**** ROWS
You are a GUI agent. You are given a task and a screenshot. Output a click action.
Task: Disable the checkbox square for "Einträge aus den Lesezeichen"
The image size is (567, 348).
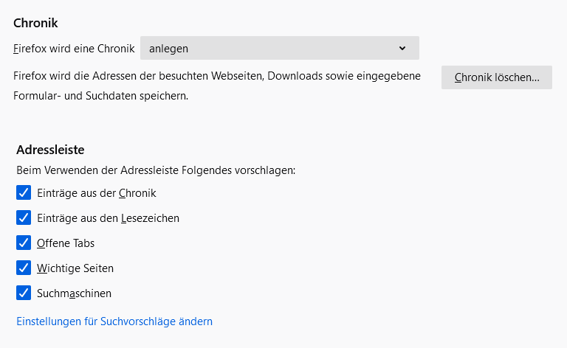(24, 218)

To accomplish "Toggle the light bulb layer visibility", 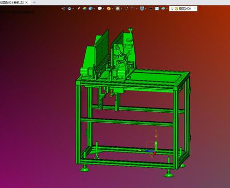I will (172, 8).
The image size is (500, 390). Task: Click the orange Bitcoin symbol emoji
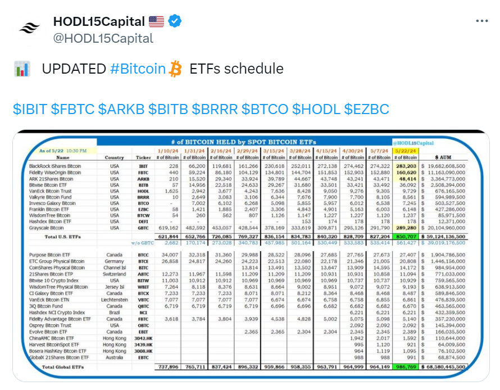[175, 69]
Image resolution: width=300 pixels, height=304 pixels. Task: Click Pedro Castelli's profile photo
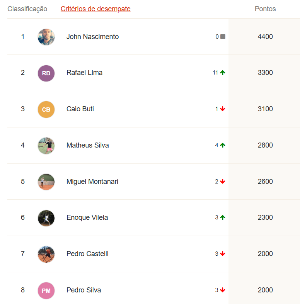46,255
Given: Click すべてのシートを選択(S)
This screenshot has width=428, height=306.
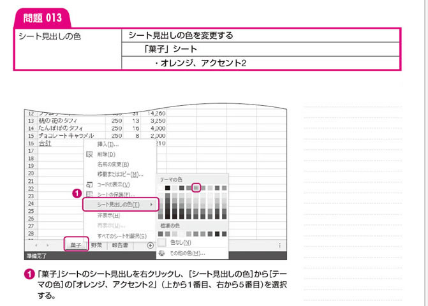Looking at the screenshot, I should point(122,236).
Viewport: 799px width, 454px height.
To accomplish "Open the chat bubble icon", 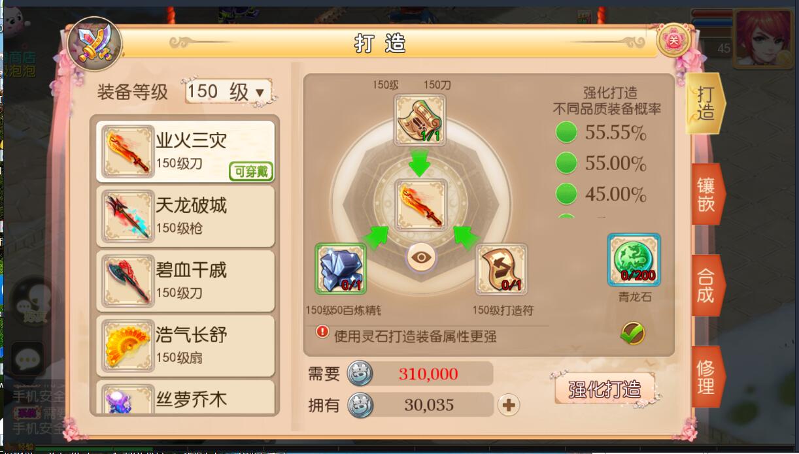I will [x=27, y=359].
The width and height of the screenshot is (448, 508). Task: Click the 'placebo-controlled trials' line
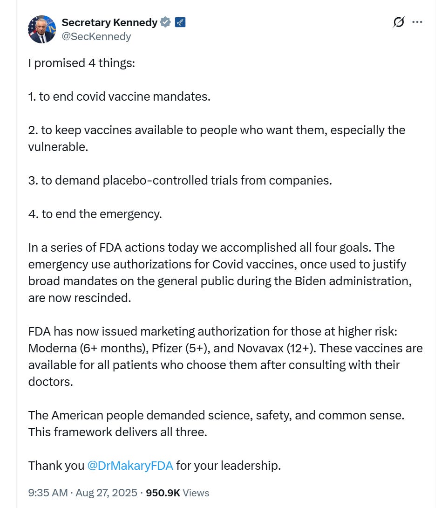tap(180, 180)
********
**** ROWS
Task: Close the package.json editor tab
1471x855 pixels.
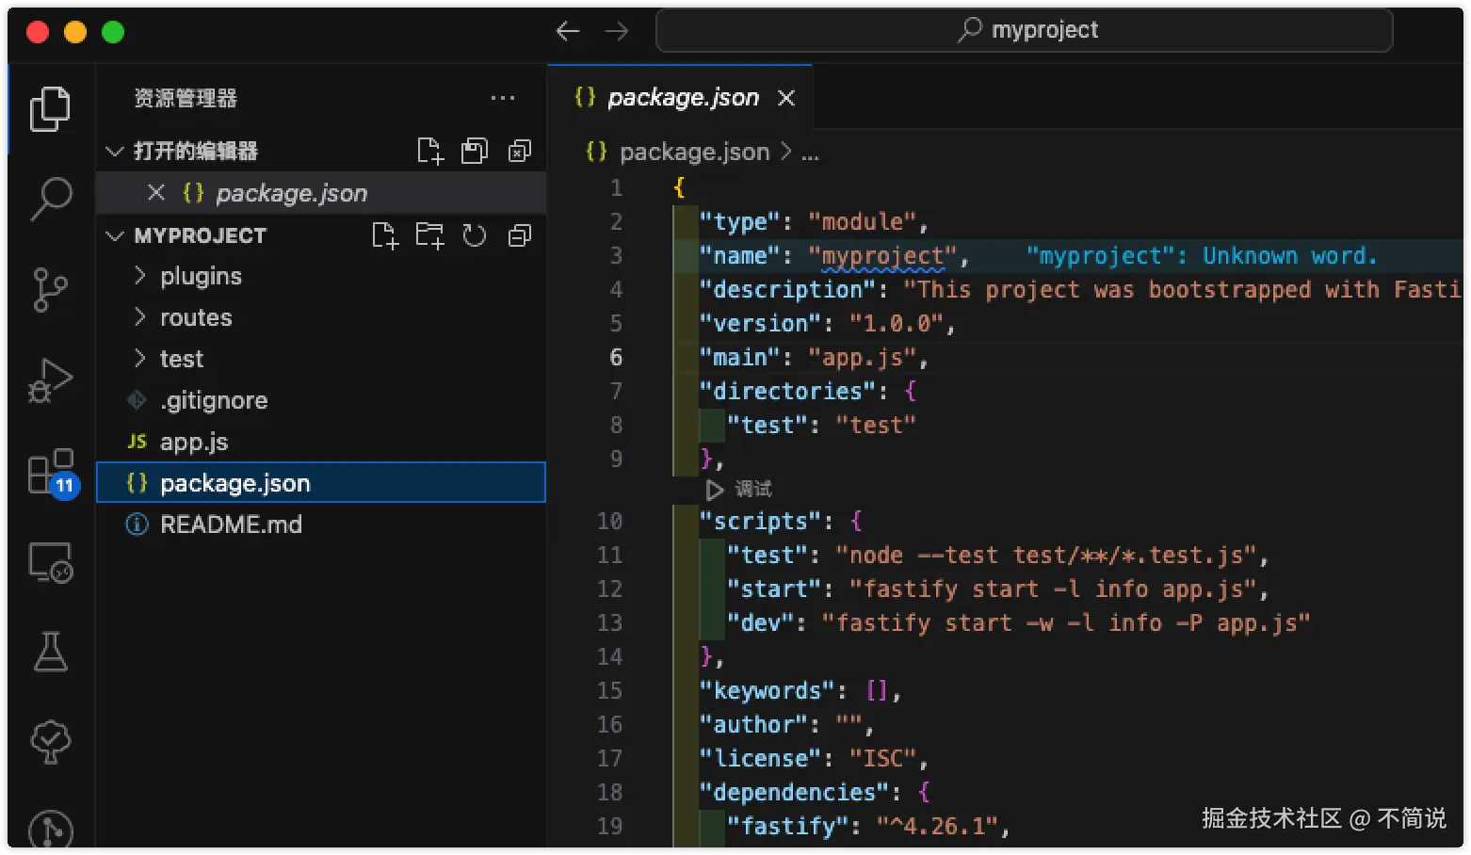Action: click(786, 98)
********
• _WORK REQUIRED_
Can you give the records from the line with "The width and" up to and including the line with "tap(180, 180)" as a Markdown table with the columns Row and Content, leaving out blank lines and pictures?

• _TASK RESULT_
| Row | Content |
|---|---|
| 1 | The width and height of the screenshot is (448, 508). Task: Click the 'placebo-controlled trials' line |
| 2 | tap(180, 180) |